Output the stretch of items from the line containing "Task: Select the Named Pipes protocol icon" through the line containing "Click the Release", both included, as a JSON list of strings with one string per line and blank lines omitted.
── Entries ──
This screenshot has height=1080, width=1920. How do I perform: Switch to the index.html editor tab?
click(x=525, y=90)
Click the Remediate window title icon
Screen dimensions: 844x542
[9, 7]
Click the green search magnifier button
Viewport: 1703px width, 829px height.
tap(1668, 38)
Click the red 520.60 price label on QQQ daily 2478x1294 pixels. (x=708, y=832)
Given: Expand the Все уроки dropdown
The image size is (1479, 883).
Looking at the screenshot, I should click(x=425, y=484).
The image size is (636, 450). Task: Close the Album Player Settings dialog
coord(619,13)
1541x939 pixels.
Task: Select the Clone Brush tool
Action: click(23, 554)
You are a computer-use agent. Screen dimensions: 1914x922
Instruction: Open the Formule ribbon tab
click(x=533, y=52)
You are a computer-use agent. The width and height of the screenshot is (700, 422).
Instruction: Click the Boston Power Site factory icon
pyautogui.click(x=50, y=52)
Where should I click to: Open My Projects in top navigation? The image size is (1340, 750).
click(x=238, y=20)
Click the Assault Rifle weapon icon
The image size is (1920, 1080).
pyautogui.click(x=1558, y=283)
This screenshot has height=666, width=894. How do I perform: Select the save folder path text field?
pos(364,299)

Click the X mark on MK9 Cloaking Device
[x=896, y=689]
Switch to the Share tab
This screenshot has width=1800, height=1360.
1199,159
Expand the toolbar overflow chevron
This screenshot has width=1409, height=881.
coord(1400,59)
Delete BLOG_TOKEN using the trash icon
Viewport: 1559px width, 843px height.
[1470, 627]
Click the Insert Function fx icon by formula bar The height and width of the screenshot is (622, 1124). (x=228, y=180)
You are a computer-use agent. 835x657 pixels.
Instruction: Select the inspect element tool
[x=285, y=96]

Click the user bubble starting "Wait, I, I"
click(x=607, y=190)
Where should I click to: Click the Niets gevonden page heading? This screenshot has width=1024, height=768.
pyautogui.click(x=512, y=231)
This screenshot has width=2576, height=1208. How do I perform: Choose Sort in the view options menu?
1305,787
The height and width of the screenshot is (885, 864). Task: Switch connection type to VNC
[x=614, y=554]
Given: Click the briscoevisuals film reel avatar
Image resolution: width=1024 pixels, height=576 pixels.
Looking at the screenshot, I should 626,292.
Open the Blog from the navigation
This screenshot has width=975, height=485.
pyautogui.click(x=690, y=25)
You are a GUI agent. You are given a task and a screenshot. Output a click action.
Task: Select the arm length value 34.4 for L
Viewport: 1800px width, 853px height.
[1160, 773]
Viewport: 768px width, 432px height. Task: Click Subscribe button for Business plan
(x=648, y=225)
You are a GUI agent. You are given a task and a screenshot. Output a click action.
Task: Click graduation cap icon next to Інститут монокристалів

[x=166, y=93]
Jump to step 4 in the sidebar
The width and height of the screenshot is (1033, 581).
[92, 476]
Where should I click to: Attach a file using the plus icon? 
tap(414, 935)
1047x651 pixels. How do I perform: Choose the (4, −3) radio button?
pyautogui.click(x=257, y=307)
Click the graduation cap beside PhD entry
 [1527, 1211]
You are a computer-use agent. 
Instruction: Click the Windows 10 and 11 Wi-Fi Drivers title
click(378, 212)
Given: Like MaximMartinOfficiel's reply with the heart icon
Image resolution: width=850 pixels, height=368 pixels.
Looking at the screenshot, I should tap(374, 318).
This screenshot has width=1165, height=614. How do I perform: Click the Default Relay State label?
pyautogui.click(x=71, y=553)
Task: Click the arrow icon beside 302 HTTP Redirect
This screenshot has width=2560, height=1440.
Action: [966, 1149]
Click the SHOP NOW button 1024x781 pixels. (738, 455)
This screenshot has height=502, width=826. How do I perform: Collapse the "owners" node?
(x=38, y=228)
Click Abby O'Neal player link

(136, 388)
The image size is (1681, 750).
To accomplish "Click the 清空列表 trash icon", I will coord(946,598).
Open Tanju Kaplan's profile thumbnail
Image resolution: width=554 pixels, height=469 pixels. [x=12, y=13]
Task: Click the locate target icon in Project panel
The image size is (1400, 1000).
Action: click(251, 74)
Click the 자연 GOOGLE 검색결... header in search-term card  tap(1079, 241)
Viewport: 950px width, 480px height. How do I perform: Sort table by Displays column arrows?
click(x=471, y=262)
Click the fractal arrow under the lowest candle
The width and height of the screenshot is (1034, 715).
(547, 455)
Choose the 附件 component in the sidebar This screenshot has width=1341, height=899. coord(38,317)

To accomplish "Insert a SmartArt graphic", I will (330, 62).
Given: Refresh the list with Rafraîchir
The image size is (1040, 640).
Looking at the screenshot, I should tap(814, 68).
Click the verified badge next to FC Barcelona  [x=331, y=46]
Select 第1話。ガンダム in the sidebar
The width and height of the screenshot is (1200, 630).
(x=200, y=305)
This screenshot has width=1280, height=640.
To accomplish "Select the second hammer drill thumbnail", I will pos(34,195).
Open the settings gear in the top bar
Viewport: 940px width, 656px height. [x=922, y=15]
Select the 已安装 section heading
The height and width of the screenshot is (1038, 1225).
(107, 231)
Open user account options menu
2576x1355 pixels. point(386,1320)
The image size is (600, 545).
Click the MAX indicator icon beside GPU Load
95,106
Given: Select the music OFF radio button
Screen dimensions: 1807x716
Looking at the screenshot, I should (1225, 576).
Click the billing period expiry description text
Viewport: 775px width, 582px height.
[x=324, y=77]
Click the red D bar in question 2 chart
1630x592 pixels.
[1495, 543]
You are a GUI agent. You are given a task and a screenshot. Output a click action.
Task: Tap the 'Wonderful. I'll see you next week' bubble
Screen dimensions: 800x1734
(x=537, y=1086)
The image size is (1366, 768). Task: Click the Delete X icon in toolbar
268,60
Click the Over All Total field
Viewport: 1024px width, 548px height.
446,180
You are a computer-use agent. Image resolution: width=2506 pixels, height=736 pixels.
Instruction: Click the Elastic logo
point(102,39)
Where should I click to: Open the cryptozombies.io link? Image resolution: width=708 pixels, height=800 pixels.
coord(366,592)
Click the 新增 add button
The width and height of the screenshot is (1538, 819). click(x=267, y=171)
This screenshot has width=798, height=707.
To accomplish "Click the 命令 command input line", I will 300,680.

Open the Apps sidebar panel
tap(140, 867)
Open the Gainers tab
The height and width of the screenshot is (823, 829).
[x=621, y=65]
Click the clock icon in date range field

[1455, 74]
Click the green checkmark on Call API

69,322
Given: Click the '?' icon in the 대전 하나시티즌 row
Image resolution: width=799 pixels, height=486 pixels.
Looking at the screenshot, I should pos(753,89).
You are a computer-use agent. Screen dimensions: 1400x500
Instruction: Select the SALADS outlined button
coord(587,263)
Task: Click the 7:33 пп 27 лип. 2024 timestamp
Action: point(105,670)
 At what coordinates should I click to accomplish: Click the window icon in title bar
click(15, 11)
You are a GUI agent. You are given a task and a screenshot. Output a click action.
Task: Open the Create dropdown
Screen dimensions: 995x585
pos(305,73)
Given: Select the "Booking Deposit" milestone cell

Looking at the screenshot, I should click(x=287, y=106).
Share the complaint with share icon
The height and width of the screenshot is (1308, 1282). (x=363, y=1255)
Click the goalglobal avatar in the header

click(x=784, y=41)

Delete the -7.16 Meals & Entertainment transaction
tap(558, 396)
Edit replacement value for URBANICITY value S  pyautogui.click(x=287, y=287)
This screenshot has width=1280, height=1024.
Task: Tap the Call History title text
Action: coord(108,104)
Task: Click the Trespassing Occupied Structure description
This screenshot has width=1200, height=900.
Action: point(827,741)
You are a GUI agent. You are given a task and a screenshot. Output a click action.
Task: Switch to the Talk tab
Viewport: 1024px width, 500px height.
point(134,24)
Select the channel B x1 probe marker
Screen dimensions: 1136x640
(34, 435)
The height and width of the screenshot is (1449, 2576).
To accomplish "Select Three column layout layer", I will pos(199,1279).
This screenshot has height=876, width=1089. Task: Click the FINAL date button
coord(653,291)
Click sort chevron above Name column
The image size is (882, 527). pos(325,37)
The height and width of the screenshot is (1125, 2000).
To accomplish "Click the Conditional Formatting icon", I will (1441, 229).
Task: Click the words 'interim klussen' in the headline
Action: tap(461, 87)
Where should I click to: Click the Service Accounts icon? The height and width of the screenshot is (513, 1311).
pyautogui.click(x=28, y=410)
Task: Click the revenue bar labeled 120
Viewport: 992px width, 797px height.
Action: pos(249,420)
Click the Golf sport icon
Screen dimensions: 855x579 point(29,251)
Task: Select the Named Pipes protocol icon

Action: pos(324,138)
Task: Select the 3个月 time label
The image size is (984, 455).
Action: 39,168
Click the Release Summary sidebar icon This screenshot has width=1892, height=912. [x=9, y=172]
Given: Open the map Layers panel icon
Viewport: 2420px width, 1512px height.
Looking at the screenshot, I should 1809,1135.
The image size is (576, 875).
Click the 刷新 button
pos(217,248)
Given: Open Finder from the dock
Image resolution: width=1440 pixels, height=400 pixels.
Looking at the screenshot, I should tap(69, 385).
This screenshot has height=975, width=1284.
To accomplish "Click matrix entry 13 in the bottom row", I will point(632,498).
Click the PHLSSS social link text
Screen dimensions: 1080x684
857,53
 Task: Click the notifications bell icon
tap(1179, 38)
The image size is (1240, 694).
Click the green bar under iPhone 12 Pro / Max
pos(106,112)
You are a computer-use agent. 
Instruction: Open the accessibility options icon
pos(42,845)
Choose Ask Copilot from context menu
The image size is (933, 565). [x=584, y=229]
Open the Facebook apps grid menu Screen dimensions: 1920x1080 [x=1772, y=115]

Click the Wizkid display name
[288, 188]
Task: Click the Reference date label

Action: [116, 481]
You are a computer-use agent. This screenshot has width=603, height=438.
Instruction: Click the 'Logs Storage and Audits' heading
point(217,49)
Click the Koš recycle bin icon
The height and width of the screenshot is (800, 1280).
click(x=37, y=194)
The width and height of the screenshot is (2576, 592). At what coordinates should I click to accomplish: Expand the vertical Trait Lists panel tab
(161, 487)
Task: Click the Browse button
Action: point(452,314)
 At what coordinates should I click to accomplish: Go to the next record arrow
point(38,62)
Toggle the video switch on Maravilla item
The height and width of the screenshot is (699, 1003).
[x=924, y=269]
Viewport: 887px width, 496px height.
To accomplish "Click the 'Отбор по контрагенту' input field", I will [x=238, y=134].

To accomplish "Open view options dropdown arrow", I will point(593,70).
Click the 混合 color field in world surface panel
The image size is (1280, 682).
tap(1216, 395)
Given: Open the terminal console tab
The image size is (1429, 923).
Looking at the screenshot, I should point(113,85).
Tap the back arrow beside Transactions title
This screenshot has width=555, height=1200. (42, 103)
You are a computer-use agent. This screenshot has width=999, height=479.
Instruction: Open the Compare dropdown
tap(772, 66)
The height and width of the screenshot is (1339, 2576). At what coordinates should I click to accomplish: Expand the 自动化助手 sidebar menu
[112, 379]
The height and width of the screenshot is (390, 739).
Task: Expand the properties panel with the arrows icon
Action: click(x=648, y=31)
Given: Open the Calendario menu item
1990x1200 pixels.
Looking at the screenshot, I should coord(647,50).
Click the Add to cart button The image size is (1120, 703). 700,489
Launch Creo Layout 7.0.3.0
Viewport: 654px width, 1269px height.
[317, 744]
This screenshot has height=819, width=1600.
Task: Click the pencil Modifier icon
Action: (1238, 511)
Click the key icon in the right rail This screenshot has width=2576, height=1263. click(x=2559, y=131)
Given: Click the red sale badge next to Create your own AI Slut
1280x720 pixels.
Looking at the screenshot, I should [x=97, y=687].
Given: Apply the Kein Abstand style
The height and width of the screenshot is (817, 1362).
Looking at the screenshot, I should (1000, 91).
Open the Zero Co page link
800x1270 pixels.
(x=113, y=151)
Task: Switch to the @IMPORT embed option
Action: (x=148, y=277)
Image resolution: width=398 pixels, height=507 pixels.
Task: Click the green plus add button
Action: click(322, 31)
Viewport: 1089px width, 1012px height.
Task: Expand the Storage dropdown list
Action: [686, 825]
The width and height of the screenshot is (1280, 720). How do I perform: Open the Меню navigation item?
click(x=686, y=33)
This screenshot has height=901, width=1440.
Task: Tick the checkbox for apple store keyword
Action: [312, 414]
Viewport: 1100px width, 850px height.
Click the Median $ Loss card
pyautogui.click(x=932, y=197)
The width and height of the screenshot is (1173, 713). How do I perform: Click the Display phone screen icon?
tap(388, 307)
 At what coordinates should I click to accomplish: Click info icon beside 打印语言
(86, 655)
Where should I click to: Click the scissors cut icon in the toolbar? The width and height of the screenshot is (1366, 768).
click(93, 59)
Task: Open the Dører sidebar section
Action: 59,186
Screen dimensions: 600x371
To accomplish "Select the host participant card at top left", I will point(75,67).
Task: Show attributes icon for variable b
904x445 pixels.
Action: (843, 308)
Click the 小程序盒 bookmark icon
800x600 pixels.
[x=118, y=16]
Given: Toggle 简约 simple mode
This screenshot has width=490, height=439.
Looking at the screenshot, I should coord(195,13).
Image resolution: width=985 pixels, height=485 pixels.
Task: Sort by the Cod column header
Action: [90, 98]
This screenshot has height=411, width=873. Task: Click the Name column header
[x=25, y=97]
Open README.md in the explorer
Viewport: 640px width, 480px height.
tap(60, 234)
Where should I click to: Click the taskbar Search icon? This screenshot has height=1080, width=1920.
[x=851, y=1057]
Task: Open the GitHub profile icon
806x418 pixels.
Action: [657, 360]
───
▶ _Final result_:
[
  "Task: Select the Named Pipes protocol icon",
  "Action: pos(324,138)",
  "Task: Select the 3个月 time label",
  "The image size is (984, 455).",
  "Action: 39,168",
  "Click the Release Summary sidebar icon This screenshot has width=1892, height=912. [x=9, y=172]"
]